A division bench of the high court comprising Justices Ali Mohammad Magrey and Sanjeev Kumar reserved orders after hearing counsel for J&KPSC and counsel for dropped out candidates. The J&KPSC among others has maintained that the PIL was not maintainable.  

Last week, the Supreme Court allowed the J&K Public Service Commission to carry out further selection process in the Kashmir Administrative Service examination 2016 but barred the recruitment agency from making the appointments. 

 “As an interim order, the selection process can be completed but no appointment will be made,” said a bench of Chief Justice Ranjan Gogoi and Justice Sanjiv Khanna after hearing the counsel for the J&K PSC and perusing the relevant material.
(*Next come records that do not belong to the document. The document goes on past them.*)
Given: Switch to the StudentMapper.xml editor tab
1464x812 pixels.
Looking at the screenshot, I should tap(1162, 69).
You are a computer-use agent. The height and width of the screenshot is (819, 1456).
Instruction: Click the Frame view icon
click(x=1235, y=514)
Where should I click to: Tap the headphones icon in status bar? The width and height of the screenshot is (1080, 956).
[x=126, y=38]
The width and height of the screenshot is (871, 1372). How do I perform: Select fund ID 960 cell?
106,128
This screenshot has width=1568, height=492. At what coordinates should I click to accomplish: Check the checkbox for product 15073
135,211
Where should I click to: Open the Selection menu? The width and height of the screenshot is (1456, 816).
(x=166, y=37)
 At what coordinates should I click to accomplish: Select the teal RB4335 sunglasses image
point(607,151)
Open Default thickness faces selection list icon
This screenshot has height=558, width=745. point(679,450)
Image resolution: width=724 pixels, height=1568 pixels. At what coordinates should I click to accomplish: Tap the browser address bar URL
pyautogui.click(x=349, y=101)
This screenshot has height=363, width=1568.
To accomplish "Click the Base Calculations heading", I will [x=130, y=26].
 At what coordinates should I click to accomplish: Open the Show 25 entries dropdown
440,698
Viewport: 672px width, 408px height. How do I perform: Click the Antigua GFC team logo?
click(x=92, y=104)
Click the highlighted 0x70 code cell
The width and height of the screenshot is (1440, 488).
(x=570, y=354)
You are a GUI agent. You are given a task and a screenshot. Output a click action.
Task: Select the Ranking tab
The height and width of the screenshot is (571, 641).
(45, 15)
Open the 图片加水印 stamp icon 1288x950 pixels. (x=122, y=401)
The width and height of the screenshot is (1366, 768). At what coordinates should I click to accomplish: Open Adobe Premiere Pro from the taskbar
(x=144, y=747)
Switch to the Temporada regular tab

The J&KPSC had challenged the state high court’s order before the apex court.

While the Supreme Court issued a notice to the respondents, it, however, made it clear that the high court would be free to decide the suo-motu Public Interest Litigation on merits.

The J&K high court had on December 21 last year stayed the selection process of Kashmir Administrative Service examination 2016 after hearing a group of aggrieved candidates.

The Public Service Commission had last month declared the result of the combined competitive (mains) examination held from July 24 to August 8 this year.

Out of 6427 candidates who had appeared in the examination, 963 were declared to have qualified for the personality test and viva-voice.

The high court issued a notice to the PSC and asked it to file a detailed counter-affidavit to the objections raised by the aggrieved candidates.

The state’s premier recruitment body was also directed to explain why the petition shouldn’t be admitted.

The PSC, the candidates alleged, has resorted to “arbitrary scaling and moderation which wasn’t provided in the notification when the posts were advertised”.

The aggrieved candidates also placed before the court a representation dated 17 December with signatures of 83 applicants.